EXERCISE DIRECTIONS: The reply must contain all of the records, unchanged.

Stored items:
- Opening Delimiter -
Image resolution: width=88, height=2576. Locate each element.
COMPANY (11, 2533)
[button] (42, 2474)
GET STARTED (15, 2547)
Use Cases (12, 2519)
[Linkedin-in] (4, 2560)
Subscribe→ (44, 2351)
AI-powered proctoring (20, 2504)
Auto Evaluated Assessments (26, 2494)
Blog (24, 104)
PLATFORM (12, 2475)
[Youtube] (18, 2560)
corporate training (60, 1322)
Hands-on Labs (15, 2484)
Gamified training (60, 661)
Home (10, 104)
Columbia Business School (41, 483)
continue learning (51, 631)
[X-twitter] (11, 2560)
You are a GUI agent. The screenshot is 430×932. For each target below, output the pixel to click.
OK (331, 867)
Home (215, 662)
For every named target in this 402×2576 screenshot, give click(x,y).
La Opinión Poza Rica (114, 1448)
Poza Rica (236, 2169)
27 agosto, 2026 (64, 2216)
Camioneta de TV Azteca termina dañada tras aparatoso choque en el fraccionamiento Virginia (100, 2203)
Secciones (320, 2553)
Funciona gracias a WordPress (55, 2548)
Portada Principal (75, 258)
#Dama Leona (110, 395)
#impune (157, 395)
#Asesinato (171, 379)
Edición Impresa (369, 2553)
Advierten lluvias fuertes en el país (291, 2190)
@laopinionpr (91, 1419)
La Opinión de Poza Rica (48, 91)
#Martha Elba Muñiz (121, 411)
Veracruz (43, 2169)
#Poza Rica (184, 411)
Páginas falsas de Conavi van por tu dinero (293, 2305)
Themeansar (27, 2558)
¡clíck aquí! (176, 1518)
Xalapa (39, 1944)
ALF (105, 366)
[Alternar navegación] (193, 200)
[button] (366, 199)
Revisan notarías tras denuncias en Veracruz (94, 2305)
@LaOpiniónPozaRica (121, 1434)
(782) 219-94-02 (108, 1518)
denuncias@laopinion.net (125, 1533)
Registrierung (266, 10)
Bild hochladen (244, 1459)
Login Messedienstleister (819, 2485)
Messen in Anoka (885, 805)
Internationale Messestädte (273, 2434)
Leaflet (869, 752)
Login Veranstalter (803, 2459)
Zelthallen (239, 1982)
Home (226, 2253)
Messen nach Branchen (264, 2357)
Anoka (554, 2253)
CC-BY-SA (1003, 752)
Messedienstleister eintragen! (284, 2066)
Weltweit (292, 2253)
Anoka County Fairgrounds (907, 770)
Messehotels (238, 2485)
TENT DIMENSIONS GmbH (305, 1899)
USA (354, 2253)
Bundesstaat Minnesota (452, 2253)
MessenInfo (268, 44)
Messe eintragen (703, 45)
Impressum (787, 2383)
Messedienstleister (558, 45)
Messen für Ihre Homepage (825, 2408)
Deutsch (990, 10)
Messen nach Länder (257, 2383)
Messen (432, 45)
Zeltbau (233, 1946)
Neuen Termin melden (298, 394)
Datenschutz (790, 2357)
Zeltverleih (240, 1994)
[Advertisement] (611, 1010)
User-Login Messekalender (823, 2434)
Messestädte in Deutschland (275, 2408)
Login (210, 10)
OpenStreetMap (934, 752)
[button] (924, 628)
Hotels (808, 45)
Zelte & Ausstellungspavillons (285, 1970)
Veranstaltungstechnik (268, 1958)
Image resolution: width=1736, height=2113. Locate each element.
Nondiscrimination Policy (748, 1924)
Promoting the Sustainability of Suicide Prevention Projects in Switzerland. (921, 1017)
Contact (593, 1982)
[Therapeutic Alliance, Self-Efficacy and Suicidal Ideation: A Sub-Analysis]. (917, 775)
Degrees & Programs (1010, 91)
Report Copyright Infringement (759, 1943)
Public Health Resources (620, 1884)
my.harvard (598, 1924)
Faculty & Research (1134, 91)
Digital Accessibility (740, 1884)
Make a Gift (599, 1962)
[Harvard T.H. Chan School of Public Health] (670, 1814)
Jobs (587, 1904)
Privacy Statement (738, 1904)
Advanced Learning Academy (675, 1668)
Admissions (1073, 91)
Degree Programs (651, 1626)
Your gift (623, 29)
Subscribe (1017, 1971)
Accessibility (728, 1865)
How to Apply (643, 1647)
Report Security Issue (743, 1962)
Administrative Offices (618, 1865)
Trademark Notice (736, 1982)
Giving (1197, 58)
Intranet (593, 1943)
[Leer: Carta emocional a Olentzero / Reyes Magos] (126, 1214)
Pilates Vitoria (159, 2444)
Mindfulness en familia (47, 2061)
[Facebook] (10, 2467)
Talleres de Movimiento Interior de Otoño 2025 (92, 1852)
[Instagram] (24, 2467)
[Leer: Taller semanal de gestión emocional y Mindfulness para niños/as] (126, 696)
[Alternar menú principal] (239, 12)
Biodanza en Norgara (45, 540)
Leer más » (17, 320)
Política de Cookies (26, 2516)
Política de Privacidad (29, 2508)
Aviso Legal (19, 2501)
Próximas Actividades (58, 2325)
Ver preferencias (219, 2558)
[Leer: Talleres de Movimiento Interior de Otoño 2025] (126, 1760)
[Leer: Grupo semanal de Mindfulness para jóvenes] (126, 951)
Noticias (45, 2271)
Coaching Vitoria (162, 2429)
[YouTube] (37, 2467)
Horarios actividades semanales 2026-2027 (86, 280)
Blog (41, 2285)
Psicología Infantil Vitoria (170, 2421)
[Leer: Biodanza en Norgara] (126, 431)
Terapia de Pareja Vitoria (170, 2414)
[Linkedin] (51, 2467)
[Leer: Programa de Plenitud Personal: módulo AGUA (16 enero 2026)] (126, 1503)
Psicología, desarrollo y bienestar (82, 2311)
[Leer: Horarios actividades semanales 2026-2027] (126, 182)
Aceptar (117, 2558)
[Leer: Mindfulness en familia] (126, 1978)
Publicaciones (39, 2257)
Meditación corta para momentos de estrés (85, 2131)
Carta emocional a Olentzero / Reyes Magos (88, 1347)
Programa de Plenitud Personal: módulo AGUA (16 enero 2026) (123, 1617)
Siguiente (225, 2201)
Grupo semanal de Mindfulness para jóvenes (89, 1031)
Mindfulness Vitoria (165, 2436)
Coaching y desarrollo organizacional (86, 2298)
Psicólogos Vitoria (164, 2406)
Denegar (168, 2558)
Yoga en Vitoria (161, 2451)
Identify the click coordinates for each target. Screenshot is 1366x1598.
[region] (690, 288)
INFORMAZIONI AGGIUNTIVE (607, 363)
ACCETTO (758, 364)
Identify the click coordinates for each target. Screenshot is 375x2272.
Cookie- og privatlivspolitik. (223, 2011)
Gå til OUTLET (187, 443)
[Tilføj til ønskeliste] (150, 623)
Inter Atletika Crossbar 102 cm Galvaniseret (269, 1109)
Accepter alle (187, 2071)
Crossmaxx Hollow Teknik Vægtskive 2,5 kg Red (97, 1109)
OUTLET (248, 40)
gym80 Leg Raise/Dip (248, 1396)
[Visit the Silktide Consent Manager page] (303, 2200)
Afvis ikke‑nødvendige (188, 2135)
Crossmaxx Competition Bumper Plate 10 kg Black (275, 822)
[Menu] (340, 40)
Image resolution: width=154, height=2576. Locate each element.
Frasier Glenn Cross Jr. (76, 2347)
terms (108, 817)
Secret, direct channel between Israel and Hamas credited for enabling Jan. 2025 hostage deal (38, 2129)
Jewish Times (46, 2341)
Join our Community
- Closing Delimiter -
RESULT BELOW:
Image resolution: width=88, height=2576. Locate each element.
COMPANY (11, 2533)
[button] (42, 2474)
GET STARTED (15, 2547)
Use Cases (12, 2519)
[Linkedin-in] (4, 2560)
Subscribe→ (44, 2351)
AI-powered proctoring (20, 2504)
Auto Evaluated Assessments (26, 2494)
Blog (24, 104)
PLATFORM (12, 2475)
[Youtube] (18, 2560)
corporate training (60, 1322)
Hands-on Labs (15, 2484)
Gamified training (60, 661)
Home (10, 104)
Columbia Business School (41, 483)
continue learning (51, 631)
[X-twitter] (11, 2560)
You are a GUI agent. The screenshot is 430×932. For each target below, output the pixel to click.
OK (331, 867)
Home (215, 662)
For every named target in this 402×2576 screenshot, give click(x,y).
La Opinión Poza Rica (114, 1448)
Poza Rica (236, 2169)
27 agosto, 2026 (64, 2216)
Camioneta de TV Azteca termina dañada tras aparatoso choque en el fraccionamiento Virginia (100, 2203)
Secciones (320, 2553)
Funciona gracias a WordPress (55, 2548)
Portada Principal (75, 258)
#Dama Leona (110, 395)
#impune (157, 395)
#Asesinato (171, 379)
Edición Impresa (369, 2553)
Advierten lluvias fuertes en el país (291, 2190)
@laopinionpr (91, 1419)
La Opinión de Poza Rica (48, 91)
#Martha Elba Muñiz (121, 411)
Veracruz (43, 2169)
#Poza Rica (184, 411)
Páginas falsas de Conavi van por tu dinero (293, 2305)
Themeansar (27, 2558)
¡clíck aquí! (176, 1518)
Xalapa (39, 1944)
ALF (105, 366)
[Alternar navegación] (193, 200)
[button] (366, 199)
Revisan notarías tras denuncias en Veracruz (94, 2305)
@LaOpiniónPozaRica (121, 1434)
(782) 219-94-02 (108, 1518)
denuncias@laopinion.net (125, 1533)
Registrierung (266, 10)
Bild hochladen (244, 1459)
Login Messedienstleister (819, 2485)
Messen in Anoka (885, 805)
Internationale Messestädte (273, 2434)
Leaflet (869, 752)
Login Veranstalter (803, 2459)
Zelthallen (239, 1982)
Home (226, 2253)
Messen nach Branchen (264, 2357)
Anoka (554, 2253)
CC-BY-SA (1003, 752)
Messedienstleister eintragen! (284, 2066)
Weltweit (292, 2253)
Anoka County Fairgrounds (907, 770)
Messehotels (238, 2485)
TENT DIMENSIONS GmbH (305, 1899)
USA (354, 2253)
Bundesstaat Minnesota (452, 2253)
MessenInfo (268, 44)
Messe eintragen (703, 45)
Impressum (787, 2383)
Messedienstleister (558, 45)
Messen für Ihre Homepage (825, 2408)
Deutsch (990, 10)
Messen nach Länder (257, 2383)
Messen (432, 45)
Zeltbau (233, 1946)
Neuen Termin melden (298, 394)
Datenschutz (790, 2357)
Zeltverleih (240, 1994)
[Advertisement] (611, 1010)
User-Login Messekalender (823, 2434)
Messestädte in Deutschland (275, 2408)
Login (210, 10)
OpenStreetMap (934, 752)
[button] (924, 628)
Hotels (808, 45)
Zelte & Ausstellungspavillons (285, 1970)
Veranstaltungstechnik (268, 1958)
Image resolution: width=1736, height=2113. Locate each element.
Nondiscrimination Policy (748, 1924)
Promoting the Sustainability of Suicide Prevention Projects in Switzerland. (921, 1017)
Contact (593, 1982)
[Therapeutic Alliance, Self-Efficacy and Suicidal Ideation: A Sub-Analysis]. (917, 775)
Degrees & Programs (1010, 91)
Report Copyright Infringement (759, 1943)
Public Health Resources (620, 1884)
my.harvard (598, 1924)
Faculty & Research (1134, 91)
Digital Accessibility (740, 1884)
Make a Gift (599, 1962)
[Harvard T.H. Chan School of Public Health] (670, 1814)
Jobs (587, 1904)
Privacy Statement (738, 1904)
Advanced Learning Academy (675, 1668)
Admissions (1073, 91)
Degree Programs (651, 1626)
Your gift (623, 29)
Subscribe (1017, 1971)
Accessibility (728, 1865)
How to Apply (643, 1647)
Report Security Issue (743, 1962)
Administrative Offices (618, 1865)
Trademark Notice (736, 1982)
Giving (1197, 58)
Intranet (593, 1943)
[Leer: Carta emocional a Olentzero / Reyes Magos] (126, 1214)
Pilates Vitoria (159, 2444)
Mindfulness en familia (47, 2061)
[Facebook] (10, 2467)
Talleres de Movimiento Interior de Otoño 2025 (92, 1852)
[Instagram] (24, 2467)
[Leer: Taller semanal de gestión emocional y Mindfulness para niños/as] (126, 696)
[Alternar menú principal] (239, 12)
Biodanza en Norgara (45, 540)
Leer más » (17, 320)
Política de Cookies (26, 2516)
Política de Privacidad (29, 2508)
Aviso Legal (19, 2501)
Próximas Actividades (58, 2325)
Ver preferencias (219, 2558)
[Leer: Talleres de Movimiento Interior de Otoño 2025] (126, 1760)
[Leer: Grupo semanal de Mindfulness para jóvenes] (126, 951)
Noticias (45, 2271)
Coaching Vitoria (162, 2429)
[YouTube] (37, 2467)
Horarios actividades semanales 2026-2027 (86, 280)
Blog (41, 2285)
Psicología Infantil Vitoria (170, 2421)
[Leer: Biodanza en Norgara] (126, 431)
Terapia de Pareja Vitoria (170, 2414)
[Linkedin] (51, 2467)
[Leer: Programa de Plenitud Personal: módulo AGUA (16 enero 2026)] (126, 1503)
Psicología, desarrollo y bienestar (82, 2311)
[Leer: Horarios actividades semanales 2026-2027] (126, 182)
Aceptar (117, 2558)
[Leer: Mindfulness en familia] (126, 1978)
Publicaciones (39, 2257)
Meditación corta para momentos de estrés (85, 2131)
Carta emocional a Olentzero / Reyes Magos (88, 1347)
Programa de Plenitud Personal: módulo AGUA (16 enero 2026) (123, 1617)
Siguiente (225, 2201)
Grupo semanal de Mindfulness para jóvenes (89, 1031)
Mindfulness Vitoria (165, 2436)
Coaching y desarrollo organizacional (86, 2298)
Psicólogos Vitoria (164, 2406)
Denegar (168, 2558)
Yoga en Vitoria (161, 2451)
Identify the click coordinates for each target. Screenshot is 1366x1598.
[region] (690, 288)
INFORMAZIONI AGGIUNTIVE (607, 363)
ACCETTO (758, 364)
Identify the click coordinates for each target. Screenshot is 375x2272.
Cookie- og privatlivspolitik. (223, 2011)
Gå til OUTLET (187, 443)
[Tilføj til ønskeliste] (150, 623)
Inter Atletika Crossbar 102 cm Galvaniseret (269, 1109)
Accepter alle (187, 2071)
Crossmaxx Hollow Teknik Vægtskive 2,5 kg Red (97, 1109)
OUTLET (248, 40)
gym80 Leg Raise/Dip (248, 1396)
[Visit the Silktide Consent Manager page] (303, 2200)
Afvis ikke‑nødvendige (188, 2135)
Crossmaxx Competition Bumper Plate 10 kg Black (275, 822)
[Menu] (340, 40)
Image resolution: width=154, height=2576. Locate each element.
Frasier Glenn Cross Jr. (76, 2347)
terms (108, 817)
Secret, direct channel between Israel and Hamas credited for enabling Jan. 2025 hostage deal (38, 2129)
Jewish Times (46, 2341)
Join our Community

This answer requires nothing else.